More than 90 first responders, municipal staff and partners took part recently in a training exercise, which simulated the collision of two airplanes at Chatham-Kent’s municipal airport.
Local media were not invited to attend.
“The event was held in order to test the readiness of municipal emergency disaster plans,” explained Chatham-Kent Fire & Emergency Services Assistant Chief Bob Davidson in a release. “It was a great opportunity for all agencies to work together and practice the protocols and procedures that are there in case our community ever needs them.”
Assisting in staging and assessing the event was the Loomex Group, which brought part of a jet fuselage to the airport and prepared a scenario, which tested the ability of fire, EMS and police to respond to a major incident.
Officials were only told in advance that the simulation involved a plane crash. Once there, information was relayed to first responders by Trent Gervais, CEO for the Loomex Group, and his team.
The single plane incident turned into a collision with two planes, one of which was later found to have had radioactive materials on board.
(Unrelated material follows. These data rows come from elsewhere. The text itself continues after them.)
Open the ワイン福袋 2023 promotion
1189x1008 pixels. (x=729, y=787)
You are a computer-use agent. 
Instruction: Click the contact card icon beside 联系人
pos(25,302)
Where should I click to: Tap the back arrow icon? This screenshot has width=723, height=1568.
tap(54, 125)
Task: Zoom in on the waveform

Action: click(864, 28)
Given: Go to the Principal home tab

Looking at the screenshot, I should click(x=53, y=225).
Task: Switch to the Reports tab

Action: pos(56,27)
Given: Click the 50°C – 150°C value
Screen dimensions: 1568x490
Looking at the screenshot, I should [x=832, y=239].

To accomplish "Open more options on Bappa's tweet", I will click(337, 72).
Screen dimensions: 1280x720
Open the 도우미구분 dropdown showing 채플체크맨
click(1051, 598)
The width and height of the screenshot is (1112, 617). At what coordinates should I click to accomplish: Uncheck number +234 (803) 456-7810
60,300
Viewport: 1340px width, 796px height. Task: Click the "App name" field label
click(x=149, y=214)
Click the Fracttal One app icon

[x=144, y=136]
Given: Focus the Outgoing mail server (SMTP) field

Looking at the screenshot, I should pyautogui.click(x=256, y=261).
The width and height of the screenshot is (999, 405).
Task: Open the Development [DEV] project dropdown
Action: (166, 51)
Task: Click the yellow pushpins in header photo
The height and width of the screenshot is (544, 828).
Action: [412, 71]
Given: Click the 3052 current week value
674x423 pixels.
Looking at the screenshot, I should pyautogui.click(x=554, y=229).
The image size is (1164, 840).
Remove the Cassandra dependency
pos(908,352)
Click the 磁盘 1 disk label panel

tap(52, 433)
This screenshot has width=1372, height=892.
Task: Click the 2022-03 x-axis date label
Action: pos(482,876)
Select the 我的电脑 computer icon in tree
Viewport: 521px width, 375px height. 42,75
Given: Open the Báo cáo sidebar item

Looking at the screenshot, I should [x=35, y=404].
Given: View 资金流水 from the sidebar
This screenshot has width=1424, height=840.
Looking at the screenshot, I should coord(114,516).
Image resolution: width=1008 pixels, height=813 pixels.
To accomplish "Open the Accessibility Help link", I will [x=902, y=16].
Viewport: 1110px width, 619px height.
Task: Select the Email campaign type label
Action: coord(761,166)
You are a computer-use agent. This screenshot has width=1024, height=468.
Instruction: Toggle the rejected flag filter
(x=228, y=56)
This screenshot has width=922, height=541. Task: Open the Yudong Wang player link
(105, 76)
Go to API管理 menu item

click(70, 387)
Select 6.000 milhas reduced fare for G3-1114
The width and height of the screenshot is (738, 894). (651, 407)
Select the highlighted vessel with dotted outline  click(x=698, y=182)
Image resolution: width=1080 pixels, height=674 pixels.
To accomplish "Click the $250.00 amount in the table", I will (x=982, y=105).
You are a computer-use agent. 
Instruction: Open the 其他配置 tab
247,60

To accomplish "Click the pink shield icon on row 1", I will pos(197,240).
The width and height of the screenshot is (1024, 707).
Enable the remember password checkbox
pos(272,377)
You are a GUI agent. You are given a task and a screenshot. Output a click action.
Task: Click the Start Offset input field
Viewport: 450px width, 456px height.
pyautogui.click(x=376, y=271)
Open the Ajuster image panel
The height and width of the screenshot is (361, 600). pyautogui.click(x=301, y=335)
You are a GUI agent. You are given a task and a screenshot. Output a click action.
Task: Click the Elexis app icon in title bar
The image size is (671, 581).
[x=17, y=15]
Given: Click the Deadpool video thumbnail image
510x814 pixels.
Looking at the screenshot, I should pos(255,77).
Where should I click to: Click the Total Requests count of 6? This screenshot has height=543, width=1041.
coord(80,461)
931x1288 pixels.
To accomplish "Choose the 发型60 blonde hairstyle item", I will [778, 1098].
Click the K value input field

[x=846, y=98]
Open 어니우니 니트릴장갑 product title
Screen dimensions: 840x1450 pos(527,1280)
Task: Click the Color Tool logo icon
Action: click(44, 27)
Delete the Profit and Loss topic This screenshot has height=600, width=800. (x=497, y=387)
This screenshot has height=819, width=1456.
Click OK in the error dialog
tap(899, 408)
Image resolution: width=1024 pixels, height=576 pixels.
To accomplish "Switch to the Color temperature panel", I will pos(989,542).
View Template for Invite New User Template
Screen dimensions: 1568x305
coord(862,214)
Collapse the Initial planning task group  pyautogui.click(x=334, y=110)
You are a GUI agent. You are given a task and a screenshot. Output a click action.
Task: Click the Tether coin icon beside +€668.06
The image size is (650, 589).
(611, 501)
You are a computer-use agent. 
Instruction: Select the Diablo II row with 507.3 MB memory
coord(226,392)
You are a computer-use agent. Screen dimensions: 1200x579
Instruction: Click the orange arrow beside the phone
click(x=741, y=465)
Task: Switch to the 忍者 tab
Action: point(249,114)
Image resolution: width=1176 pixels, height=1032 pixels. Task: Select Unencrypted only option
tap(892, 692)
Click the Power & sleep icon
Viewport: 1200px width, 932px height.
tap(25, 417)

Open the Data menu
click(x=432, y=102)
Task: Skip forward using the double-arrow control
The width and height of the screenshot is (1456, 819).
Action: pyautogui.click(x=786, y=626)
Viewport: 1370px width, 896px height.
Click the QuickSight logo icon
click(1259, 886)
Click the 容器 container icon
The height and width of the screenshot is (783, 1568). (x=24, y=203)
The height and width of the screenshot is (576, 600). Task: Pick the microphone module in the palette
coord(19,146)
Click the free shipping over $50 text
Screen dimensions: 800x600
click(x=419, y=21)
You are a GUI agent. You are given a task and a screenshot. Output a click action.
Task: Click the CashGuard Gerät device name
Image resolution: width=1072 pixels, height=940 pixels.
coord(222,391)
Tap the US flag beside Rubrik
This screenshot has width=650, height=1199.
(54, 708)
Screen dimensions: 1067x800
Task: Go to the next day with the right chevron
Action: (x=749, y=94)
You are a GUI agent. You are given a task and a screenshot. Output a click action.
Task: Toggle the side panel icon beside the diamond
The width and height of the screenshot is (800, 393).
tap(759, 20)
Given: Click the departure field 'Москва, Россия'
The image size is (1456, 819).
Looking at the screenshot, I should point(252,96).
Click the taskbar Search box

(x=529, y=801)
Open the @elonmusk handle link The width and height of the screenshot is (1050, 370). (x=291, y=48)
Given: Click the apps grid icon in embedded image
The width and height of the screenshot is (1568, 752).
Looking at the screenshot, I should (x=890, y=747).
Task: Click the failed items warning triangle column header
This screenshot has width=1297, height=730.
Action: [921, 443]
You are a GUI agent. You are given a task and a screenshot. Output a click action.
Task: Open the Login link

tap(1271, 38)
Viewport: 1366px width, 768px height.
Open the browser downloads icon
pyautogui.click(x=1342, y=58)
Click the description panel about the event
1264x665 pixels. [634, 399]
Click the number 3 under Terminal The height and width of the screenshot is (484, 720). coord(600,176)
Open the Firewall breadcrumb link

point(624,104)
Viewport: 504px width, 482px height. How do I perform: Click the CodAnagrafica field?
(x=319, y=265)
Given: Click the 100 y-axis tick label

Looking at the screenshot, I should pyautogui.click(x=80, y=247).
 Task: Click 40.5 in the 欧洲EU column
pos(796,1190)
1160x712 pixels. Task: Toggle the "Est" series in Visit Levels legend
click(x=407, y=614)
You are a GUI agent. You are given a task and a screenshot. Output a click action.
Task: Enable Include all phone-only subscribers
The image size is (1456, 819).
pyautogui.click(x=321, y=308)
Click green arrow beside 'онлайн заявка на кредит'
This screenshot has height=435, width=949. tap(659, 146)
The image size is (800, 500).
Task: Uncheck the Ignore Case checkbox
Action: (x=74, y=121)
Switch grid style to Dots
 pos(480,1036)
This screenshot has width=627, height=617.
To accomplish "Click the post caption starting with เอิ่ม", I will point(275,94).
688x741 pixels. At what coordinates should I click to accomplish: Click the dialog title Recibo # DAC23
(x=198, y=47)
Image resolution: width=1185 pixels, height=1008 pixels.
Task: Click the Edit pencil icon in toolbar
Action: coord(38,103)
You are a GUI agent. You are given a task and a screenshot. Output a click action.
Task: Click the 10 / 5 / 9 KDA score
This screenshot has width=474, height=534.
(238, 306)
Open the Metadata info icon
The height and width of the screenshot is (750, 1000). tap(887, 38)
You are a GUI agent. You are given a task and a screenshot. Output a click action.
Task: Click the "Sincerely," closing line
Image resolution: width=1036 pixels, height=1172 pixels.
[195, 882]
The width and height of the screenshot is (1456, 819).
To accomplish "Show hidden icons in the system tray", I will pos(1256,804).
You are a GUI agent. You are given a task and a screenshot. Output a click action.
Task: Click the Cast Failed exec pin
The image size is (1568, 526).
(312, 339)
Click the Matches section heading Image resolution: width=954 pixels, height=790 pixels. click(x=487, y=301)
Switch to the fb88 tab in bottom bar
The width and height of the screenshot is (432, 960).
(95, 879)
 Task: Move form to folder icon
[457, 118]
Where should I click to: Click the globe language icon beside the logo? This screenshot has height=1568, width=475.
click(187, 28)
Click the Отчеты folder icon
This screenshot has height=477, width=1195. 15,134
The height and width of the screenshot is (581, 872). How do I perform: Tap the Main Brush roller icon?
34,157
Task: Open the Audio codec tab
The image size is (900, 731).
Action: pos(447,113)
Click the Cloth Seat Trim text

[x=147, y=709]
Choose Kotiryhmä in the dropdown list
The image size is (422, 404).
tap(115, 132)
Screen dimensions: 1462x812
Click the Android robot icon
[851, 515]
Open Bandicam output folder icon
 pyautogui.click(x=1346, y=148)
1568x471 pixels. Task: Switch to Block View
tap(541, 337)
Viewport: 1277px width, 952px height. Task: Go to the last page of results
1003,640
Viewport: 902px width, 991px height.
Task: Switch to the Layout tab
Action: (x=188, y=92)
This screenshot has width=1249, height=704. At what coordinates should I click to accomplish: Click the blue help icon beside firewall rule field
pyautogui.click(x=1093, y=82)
The incident was further complicated by reports that one passenger had a weapon and a hostage, leading to concerns of terrorism.
Finally, a tornado watch was thrown into the mix.
Emergency personnel responded in real-time to the incident, putting out fires, dealing with medical aid for the injured and securing the airport.
After the simulation, participating staff were evaluated, de-briefed and discussed ways to improve.
The event highlighted a high degree of collaboration and teamwork between emergency responders and the entire municipal team,” said Chatham-Kent CAO Don Shropshire. “I was pleased with the result and the municipality remains committed to continual training and improvement of our emergency response capabilities.”
The Municipality of Chatham-Kent participates annually in mock emergencies. The Chatham-Kent Airport completes a paper tabletop emergency annually and a full simulation every four years as required by Transport Canada.